Content starts

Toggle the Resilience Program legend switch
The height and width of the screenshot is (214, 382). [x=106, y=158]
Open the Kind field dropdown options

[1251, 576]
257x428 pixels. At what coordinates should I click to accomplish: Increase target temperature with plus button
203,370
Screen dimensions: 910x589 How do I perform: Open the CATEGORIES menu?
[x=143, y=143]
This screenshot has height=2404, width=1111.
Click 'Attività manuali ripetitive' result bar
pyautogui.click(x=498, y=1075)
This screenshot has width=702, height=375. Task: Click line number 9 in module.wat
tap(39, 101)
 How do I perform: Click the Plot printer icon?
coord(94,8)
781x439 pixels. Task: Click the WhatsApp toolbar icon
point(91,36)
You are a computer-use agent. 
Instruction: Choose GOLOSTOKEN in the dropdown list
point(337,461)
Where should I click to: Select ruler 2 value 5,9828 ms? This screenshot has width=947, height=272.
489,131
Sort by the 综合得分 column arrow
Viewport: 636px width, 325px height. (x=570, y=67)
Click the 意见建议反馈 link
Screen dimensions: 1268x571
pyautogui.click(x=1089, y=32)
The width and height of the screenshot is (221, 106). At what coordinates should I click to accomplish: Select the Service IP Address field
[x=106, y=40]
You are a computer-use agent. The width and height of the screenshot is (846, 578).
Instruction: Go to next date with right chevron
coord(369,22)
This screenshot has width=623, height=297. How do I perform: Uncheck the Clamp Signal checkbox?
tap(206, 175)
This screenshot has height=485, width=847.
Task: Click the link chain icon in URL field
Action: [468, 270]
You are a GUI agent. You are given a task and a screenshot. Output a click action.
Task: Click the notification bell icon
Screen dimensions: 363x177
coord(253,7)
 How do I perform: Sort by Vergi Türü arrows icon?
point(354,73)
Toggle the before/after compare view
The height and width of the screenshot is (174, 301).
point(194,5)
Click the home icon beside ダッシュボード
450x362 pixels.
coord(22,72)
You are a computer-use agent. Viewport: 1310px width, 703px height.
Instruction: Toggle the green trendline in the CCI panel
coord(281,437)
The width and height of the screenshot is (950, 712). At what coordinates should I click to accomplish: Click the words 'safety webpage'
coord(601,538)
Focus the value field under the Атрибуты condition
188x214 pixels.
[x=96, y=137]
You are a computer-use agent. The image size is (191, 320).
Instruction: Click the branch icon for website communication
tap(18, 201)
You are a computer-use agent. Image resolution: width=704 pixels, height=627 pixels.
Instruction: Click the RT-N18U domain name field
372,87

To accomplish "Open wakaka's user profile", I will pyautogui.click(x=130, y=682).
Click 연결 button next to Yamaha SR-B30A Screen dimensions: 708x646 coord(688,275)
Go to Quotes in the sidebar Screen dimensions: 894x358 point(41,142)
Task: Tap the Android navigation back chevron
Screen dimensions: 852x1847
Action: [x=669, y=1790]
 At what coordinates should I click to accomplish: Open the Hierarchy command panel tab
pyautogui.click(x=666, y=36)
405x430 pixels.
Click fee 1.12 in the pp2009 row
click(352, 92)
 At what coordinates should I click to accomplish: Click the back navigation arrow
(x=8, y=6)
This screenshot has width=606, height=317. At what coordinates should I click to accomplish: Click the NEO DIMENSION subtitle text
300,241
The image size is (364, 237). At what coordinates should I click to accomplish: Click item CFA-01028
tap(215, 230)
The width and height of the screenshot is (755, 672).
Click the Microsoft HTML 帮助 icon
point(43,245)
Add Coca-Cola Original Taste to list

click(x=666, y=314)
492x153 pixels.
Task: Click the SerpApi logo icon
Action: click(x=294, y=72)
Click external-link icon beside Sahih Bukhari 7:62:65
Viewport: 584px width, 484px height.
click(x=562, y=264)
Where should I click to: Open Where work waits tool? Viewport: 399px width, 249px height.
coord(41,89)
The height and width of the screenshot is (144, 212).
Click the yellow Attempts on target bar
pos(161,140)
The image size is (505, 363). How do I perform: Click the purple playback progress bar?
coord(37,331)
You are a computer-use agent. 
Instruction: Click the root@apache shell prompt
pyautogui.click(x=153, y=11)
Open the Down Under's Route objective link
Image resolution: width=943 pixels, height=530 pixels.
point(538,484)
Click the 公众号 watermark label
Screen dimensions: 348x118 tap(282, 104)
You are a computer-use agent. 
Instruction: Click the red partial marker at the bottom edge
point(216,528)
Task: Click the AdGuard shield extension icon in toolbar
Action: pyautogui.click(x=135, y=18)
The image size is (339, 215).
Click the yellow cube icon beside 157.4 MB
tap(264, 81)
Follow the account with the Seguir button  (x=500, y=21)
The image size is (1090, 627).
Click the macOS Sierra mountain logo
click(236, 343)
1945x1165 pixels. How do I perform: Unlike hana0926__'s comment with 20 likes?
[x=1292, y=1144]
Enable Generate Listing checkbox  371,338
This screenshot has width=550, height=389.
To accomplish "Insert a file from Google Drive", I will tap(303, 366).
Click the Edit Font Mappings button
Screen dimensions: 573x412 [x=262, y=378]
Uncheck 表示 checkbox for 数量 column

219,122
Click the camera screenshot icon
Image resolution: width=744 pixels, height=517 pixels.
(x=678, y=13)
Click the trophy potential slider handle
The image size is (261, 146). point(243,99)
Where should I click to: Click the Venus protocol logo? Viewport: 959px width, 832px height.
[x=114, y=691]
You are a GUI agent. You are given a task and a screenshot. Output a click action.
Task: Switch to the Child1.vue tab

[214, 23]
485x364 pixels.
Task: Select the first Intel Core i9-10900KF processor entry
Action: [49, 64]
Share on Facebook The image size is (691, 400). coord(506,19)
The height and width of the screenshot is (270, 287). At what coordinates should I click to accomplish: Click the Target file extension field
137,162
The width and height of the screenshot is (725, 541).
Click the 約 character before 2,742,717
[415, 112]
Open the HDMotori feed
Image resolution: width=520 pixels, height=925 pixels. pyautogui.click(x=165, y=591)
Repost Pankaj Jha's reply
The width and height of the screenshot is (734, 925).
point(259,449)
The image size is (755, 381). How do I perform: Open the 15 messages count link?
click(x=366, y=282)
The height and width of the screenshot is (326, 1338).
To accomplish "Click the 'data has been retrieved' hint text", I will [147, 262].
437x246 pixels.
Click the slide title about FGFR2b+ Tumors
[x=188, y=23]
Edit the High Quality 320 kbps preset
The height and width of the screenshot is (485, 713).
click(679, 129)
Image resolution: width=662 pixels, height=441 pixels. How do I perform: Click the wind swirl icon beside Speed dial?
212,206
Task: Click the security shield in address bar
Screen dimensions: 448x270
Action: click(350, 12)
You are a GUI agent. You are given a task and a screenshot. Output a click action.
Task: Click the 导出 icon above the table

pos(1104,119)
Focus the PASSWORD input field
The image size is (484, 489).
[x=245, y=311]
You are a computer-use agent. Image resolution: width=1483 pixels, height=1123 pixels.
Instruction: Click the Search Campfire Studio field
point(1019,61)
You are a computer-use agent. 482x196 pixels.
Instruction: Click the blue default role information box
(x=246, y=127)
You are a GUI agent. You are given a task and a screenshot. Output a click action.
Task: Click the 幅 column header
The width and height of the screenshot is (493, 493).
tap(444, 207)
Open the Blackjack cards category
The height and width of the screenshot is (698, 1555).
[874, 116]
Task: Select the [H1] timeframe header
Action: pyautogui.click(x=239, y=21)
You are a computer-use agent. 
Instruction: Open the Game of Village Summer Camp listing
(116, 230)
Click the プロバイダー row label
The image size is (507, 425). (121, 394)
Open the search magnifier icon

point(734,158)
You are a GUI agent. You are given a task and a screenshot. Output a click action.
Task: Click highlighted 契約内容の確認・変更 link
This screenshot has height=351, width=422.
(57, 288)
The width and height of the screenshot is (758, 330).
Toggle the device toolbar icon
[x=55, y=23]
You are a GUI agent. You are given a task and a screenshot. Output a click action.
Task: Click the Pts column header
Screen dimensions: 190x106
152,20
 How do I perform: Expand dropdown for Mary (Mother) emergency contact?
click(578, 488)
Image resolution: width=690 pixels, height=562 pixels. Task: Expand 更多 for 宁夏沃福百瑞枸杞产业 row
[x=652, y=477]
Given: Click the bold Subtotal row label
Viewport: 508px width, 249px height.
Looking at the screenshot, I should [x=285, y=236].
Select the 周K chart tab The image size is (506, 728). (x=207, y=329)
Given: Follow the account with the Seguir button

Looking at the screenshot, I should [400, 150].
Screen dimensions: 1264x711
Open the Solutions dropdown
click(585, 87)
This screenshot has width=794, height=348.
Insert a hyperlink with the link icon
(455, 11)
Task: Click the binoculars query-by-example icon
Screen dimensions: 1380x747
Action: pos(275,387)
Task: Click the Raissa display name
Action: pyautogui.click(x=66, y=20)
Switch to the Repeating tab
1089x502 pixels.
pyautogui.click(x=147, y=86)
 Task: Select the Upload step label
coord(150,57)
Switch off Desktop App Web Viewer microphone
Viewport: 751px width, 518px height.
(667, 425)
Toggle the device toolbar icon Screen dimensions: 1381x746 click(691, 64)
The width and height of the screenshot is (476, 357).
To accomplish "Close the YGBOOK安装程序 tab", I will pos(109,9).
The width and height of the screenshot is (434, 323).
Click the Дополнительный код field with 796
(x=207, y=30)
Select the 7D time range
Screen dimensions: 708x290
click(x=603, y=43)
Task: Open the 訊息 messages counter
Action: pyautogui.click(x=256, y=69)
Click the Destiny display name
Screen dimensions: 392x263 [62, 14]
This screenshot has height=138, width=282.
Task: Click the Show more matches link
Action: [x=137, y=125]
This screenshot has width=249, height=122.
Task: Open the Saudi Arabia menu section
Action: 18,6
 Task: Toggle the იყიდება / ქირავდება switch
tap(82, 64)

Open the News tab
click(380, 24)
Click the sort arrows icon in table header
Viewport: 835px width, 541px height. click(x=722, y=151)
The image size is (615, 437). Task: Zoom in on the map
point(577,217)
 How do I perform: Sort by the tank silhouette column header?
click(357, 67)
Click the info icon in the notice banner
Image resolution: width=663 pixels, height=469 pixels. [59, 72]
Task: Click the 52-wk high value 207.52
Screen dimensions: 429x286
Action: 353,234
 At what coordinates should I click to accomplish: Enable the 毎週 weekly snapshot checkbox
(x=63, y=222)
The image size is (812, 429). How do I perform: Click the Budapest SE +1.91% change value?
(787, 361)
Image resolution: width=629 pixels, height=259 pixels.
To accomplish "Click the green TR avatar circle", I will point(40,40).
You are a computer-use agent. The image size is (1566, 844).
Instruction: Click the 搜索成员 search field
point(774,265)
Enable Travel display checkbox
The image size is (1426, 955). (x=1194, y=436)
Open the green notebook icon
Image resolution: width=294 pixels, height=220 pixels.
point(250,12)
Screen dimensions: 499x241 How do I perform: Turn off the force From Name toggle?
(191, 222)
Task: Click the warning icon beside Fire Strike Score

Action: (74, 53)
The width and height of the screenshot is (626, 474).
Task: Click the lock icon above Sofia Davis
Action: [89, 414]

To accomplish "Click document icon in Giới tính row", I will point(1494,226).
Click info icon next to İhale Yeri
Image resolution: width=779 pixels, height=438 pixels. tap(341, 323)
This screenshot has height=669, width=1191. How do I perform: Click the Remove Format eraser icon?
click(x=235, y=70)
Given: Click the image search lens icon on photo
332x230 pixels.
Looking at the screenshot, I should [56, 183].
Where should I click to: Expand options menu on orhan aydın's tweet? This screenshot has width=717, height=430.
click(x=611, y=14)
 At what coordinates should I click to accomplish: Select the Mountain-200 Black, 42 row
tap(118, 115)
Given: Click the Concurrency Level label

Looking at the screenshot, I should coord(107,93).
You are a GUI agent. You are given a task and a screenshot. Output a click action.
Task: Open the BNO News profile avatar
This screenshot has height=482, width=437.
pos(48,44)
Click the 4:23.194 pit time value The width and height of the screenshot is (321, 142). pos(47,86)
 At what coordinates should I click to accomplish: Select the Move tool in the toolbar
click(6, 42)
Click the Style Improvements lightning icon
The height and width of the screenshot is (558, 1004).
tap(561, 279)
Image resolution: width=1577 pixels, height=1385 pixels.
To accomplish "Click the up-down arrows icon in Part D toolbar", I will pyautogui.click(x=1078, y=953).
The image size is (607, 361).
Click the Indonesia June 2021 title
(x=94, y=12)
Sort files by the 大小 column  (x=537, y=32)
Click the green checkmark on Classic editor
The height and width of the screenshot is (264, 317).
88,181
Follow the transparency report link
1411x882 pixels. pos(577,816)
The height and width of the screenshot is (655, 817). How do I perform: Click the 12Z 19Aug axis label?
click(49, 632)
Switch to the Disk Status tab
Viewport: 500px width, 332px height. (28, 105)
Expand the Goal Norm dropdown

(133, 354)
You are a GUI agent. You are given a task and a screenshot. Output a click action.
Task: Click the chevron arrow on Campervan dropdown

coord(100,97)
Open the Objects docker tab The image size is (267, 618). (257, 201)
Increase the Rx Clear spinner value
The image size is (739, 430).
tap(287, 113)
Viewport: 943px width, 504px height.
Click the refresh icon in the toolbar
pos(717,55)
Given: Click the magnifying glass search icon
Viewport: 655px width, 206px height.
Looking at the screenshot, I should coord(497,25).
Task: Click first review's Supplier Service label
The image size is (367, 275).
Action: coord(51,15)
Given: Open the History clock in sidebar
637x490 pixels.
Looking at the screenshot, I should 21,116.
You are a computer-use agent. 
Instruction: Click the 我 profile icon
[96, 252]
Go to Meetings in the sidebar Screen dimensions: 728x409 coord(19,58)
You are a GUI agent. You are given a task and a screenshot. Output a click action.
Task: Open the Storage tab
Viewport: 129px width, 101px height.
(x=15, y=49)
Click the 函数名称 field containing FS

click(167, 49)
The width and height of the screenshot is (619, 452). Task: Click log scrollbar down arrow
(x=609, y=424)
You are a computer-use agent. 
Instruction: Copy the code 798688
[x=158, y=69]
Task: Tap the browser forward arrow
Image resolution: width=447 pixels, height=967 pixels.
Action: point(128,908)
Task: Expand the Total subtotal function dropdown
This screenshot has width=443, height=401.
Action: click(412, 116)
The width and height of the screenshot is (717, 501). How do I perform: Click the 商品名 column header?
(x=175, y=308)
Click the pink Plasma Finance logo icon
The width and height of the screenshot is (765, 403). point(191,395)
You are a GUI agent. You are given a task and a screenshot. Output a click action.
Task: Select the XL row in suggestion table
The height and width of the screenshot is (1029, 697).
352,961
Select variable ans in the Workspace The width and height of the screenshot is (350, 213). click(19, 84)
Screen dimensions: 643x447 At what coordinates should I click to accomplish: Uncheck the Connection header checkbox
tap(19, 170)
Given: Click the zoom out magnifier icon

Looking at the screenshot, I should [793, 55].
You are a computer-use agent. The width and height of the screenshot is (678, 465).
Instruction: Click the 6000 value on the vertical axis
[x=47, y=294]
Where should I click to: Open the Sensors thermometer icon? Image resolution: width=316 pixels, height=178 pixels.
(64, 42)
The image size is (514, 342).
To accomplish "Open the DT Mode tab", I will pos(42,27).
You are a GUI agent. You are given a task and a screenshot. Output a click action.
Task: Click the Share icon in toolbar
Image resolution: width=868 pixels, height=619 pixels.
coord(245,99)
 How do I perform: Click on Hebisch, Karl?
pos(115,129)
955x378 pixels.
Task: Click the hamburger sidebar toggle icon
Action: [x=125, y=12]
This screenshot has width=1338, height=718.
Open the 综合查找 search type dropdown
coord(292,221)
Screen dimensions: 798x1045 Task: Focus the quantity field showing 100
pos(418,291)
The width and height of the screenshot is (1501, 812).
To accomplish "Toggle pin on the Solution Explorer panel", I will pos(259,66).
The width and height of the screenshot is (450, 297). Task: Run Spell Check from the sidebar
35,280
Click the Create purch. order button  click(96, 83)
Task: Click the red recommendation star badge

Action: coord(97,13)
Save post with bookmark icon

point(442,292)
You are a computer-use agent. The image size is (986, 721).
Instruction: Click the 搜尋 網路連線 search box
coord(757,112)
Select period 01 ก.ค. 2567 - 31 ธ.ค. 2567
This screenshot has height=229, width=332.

Content ends

Among the records, how many lines include the string "Share"? State the number and add nothing.

2